- What is needed:
Please reproduce all entries word for word, leaving every image behind.
------------------------------------
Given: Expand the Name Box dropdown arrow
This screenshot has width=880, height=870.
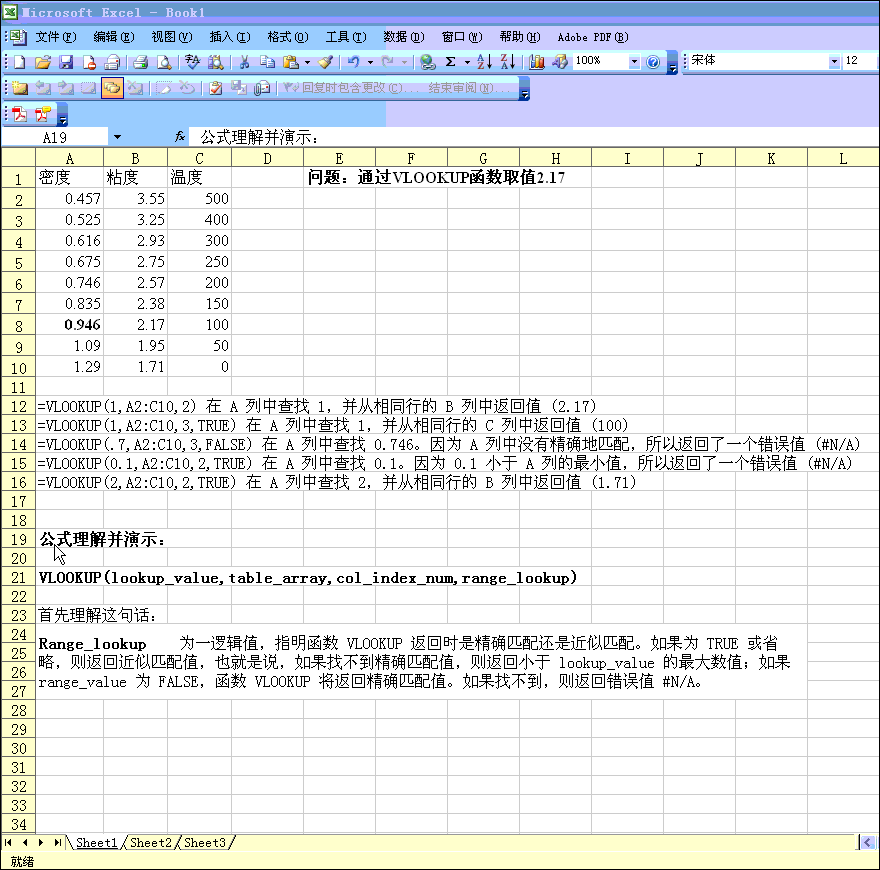Looking at the screenshot, I should (x=117, y=137).
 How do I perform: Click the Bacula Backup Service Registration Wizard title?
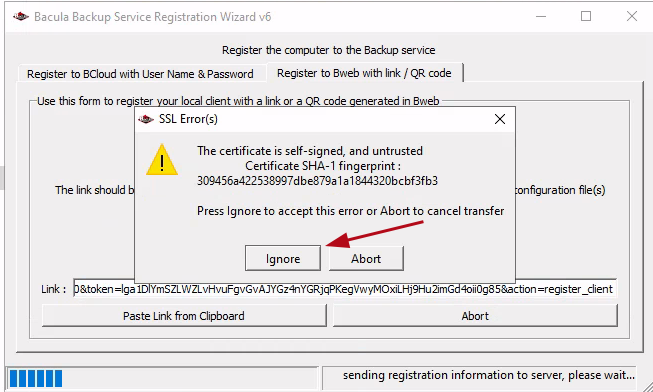tap(152, 17)
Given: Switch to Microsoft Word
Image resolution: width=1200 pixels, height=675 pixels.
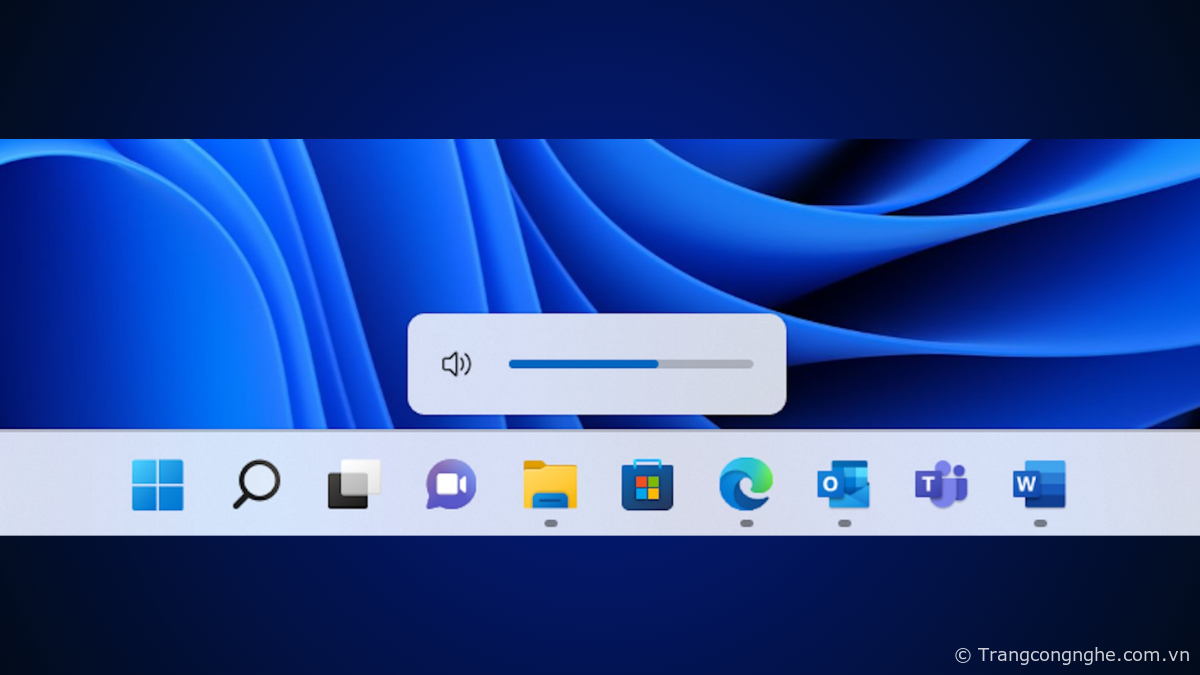Looking at the screenshot, I should pyautogui.click(x=1039, y=485).
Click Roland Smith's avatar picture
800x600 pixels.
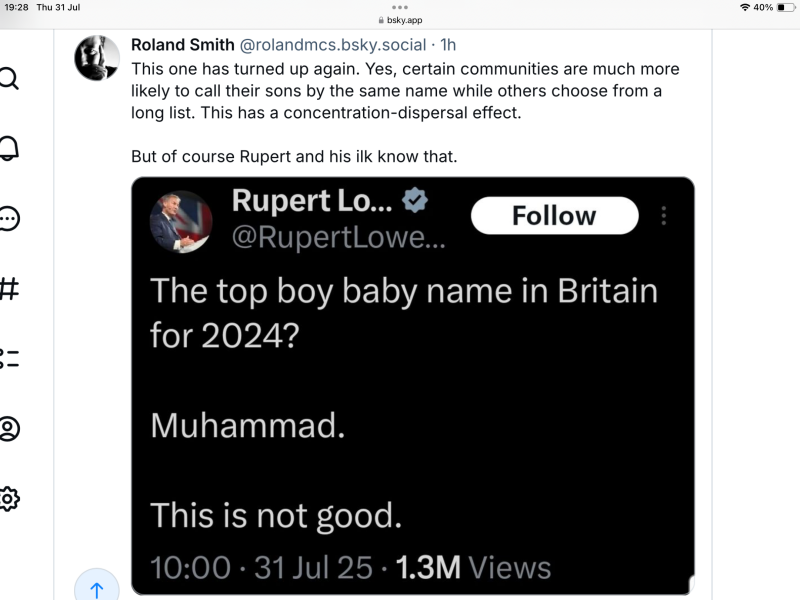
------------------------------------
- Task result:
Given: Expand the Name Box dropdown arrow
This screenshot has width=880, height=870.
Looking at the screenshot, I should (x=117, y=137).
 How do I perform: Click the Bacula Backup Service Registration Wizard title?
tap(152, 17)
Given: Switch to Microsoft Word
Image resolution: width=1200 pixels, height=675 pixels.
Looking at the screenshot, I should pyautogui.click(x=1039, y=485).
Click Roland Smith's avatar picture
800x600 pixels.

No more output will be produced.